**GIVEN INSTRUCTION:** Reproduce all of the material below with every occurrence of "heading" changed to "header", keeping everything else the same.

**SOURCE DATA:**
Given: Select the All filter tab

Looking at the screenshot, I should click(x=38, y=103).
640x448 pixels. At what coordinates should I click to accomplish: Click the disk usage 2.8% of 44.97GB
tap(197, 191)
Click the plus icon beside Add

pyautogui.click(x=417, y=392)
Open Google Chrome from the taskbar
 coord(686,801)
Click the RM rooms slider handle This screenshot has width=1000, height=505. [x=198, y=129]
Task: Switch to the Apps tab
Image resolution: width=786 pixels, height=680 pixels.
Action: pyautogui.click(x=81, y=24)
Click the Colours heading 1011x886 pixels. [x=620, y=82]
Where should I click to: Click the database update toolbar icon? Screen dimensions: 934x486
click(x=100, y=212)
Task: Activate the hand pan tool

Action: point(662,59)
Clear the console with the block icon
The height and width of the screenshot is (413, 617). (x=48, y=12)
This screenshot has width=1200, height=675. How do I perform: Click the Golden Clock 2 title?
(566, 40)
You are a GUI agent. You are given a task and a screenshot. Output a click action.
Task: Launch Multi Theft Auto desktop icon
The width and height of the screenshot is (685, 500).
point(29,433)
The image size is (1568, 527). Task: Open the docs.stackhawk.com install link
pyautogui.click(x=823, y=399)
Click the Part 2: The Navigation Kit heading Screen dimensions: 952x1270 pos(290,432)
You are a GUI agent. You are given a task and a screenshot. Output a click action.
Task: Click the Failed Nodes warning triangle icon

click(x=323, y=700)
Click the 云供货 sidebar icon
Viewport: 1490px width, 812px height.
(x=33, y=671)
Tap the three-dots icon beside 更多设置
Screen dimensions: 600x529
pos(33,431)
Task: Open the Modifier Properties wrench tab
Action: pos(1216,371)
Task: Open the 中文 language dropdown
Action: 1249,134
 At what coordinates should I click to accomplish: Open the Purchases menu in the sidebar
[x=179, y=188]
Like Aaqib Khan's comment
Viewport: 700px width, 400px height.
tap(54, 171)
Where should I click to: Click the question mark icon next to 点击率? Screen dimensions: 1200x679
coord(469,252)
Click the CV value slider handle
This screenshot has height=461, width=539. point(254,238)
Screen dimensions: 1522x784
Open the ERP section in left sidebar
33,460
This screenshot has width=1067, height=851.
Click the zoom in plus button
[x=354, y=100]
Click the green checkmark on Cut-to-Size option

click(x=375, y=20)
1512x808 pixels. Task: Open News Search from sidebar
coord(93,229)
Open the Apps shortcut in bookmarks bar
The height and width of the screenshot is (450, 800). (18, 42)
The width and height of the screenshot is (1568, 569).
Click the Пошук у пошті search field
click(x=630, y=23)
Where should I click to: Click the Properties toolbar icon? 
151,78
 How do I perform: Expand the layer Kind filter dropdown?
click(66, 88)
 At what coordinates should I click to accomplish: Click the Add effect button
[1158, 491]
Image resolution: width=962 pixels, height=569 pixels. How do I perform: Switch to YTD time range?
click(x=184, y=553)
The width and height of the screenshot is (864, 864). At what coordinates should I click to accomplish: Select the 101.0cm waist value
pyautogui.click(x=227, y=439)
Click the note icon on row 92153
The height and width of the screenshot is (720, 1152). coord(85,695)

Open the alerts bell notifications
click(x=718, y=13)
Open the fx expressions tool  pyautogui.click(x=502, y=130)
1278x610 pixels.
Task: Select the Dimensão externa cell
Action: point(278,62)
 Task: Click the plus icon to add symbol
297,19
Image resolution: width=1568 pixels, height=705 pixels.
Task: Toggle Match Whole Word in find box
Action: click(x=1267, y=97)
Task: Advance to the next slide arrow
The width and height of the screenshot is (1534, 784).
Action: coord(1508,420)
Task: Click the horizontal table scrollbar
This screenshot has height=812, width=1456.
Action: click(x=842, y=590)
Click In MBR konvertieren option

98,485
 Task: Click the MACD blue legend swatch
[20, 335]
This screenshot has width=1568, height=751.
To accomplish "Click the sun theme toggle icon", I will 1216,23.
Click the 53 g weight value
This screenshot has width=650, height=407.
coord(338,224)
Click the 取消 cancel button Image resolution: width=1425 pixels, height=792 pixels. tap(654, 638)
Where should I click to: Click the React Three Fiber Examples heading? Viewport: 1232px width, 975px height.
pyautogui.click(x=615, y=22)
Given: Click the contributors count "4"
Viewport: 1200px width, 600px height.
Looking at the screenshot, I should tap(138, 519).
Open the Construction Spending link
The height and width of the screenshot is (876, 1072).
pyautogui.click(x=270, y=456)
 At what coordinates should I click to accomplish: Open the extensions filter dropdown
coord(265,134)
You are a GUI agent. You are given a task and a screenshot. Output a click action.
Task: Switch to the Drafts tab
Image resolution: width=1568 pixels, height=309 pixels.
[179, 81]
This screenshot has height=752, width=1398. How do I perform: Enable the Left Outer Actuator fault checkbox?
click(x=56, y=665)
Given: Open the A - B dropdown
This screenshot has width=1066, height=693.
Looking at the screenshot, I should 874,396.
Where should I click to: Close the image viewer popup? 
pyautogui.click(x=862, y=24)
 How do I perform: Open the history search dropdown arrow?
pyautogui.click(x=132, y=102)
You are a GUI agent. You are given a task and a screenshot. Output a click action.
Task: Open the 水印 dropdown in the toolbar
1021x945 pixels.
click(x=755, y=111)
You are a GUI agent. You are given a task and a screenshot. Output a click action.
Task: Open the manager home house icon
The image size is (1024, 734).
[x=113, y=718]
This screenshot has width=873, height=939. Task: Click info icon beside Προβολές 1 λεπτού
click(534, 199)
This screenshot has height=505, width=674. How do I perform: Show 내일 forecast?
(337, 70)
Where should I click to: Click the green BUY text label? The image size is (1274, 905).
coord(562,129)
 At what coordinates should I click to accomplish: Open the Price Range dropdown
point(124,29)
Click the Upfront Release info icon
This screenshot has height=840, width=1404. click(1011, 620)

**EXERCISE ANSWER:**
Given: Select the All filter tab

Looking at the screenshot, I should click(x=38, y=103).
640x448 pixels. At what coordinates should I click to accomplish: Click the disk usage 2.8% of 44.97GB
tap(197, 191)
Click the plus icon beside Add

pyautogui.click(x=417, y=392)
Open Google Chrome from the taskbar
 coord(686,801)
Click the RM rooms slider handle This screenshot has width=1000, height=505. [x=198, y=129]
Task: Switch to the Apps tab
Image resolution: width=786 pixels, height=680 pixels.
Action: pyautogui.click(x=81, y=24)
Click the Colours header 1011x886 pixels. [x=620, y=82]
Where should I click to: Click the database update toolbar icon? Screen dimensions: 934x486
click(x=100, y=212)
Task: Activate the hand pan tool

Action: point(662,59)
Clear the console with the block icon
The height and width of the screenshot is (413, 617). (x=48, y=12)
This screenshot has width=1200, height=675. How do I perform: Click the Golden Clock 2 title?
(566, 40)
You are a GUI agent. You are given a task and a screenshot. Output a click action.
Task: Launch Multi Theft Auto desktop icon
The width and height of the screenshot is (685, 500).
point(29,433)
The image size is (1568, 527). Task: Open the docs.stackhawk.com install link
pyautogui.click(x=823, y=399)
Click the Part 2: The Navigation Kit header Screen dimensions: 952x1270 pos(290,432)
You are a GUI agent. You are given a task and a screenshot. Output a click action.
Task: Click the Failed Nodes warning triangle icon

click(x=323, y=700)
Click the 云供货 sidebar icon
Viewport: 1490px width, 812px height.
(x=33, y=671)
Tap the three-dots icon beside 更多设置
Screen dimensions: 600x529
pos(33,431)
Task: Open the Modifier Properties wrench tab
Action: pos(1216,371)
Task: Open the 中文 language dropdown
Action: 1249,134
 At what coordinates should I click to accomplish: Open the Purchases menu in the sidebar
[x=179, y=188]
Like Aaqib Khan's comment
Viewport: 700px width, 400px height.
tap(54, 171)
Where should I click to: Click the question mark icon next to 点击率? Screen dimensions: 1200x679
coord(469,252)
Click the CV value slider handle
This screenshot has height=461, width=539. point(254,238)
Screen dimensions: 1522x784
Open the ERP section in left sidebar
33,460
This screenshot has width=1067, height=851.
Click the zoom in plus button
[x=354, y=100]
Click the green checkmark on Cut-to-Size option

click(x=375, y=20)
1512x808 pixels. Task: Open News Search from sidebar
coord(93,229)
Open the Apps shortcut in bookmarks bar
The height and width of the screenshot is (450, 800). (18, 42)
The width and height of the screenshot is (1568, 569).
Click the Пошук у пошті search field
click(x=630, y=23)
Where should I click to: Click the Properties toolbar icon? 
151,78
 How do I perform: Expand the layer Kind filter dropdown?
click(66, 88)
 At what coordinates should I click to accomplish: Click the Add effect button
[1158, 491]
Image resolution: width=962 pixels, height=569 pixels. How do I perform: Switch to YTD time range?
click(x=184, y=553)
The width and height of the screenshot is (864, 864). At what coordinates should I click to accomplish: Select the 101.0cm waist value
pyautogui.click(x=227, y=439)
Click the note icon on row 92153
The height and width of the screenshot is (720, 1152). coord(85,695)

Open the alerts bell notifications
click(x=718, y=13)
Open the fx expressions tool  pyautogui.click(x=502, y=130)
1278x610 pixels.
Task: Select the Dimensão externa cell
Action: point(278,62)
 Task: Click the plus icon to add symbol
297,19
Image resolution: width=1568 pixels, height=705 pixels.
Task: Toggle Match Whole Word in find box
Action: click(x=1267, y=97)
Task: Advance to the next slide arrow
The width and height of the screenshot is (1534, 784).
Action: coord(1508,420)
Task: Click the horizontal table scrollbar
This screenshot has height=812, width=1456.
Action: click(x=842, y=590)
Click In MBR konvertieren option

98,485
 Task: Click the MACD blue legend swatch
[20, 335]
This screenshot has width=1568, height=751.
To accomplish "Click the sun theme toggle icon", I will 1216,23.
Click the 53 g weight value
This screenshot has width=650, height=407.
coord(338,224)
Click the 取消 cancel button Image resolution: width=1425 pixels, height=792 pixels. tap(654, 638)
Where should I click to: Click the React Three Fiber Examples header? Viewport: 1232px width, 975px height.
pyautogui.click(x=615, y=22)
Given: Click the contributors count "4"
Viewport: 1200px width, 600px height.
Looking at the screenshot, I should tap(138, 519).
Open the Construction Spending link
The height and width of the screenshot is (876, 1072).
pyautogui.click(x=270, y=456)
 At what coordinates should I click to accomplish: Open the extensions filter dropdown
coord(265,134)
You are a GUI agent. You are given a task and a screenshot. Output a click action.
Task: Switch to the Drafts tab
Image resolution: width=1568 pixels, height=309 pixels.
[179, 81]
This screenshot has height=752, width=1398. How do I perform: Enable the Left Outer Actuator fault checkbox?
click(x=56, y=665)
Given: Open the A - B dropdown
This screenshot has width=1066, height=693.
Looking at the screenshot, I should 874,396.
Where should I click to: Close the image viewer popup? 
pyautogui.click(x=862, y=24)
 How do I perform: Open the history search dropdown arrow?
pyautogui.click(x=132, y=102)
You are a GUI agent. You are given a task and a screenshot. Output a click action.
Task: Open the 水印 dropdown in the toolbar
1021x945 pixels.
click(x=755, y=111)
You are a GUI agent. You are given a task and a screenshot. Output a click action.
Task: Open the manager home house icon
The image size is (1024, 734).
[x=113, y=718]
This screenshot has width=873, height=939. Task: Click info icon beside Προβολές 1 λεπτού
click(534, 199)
This screenshot has height=505, width=674. How do I perform: Show 내일 forecast?
(337, 70)
Where should I click to: Click the green BUY text label? The image size is (1274, 905).
coord(562,129)
 At what coordinates should I click to accomplish: Open the Price Range dropdown
point(124,29)
Click the Upfront Release info icon
This screenshot has height=840, width=1404. click(1011, 620)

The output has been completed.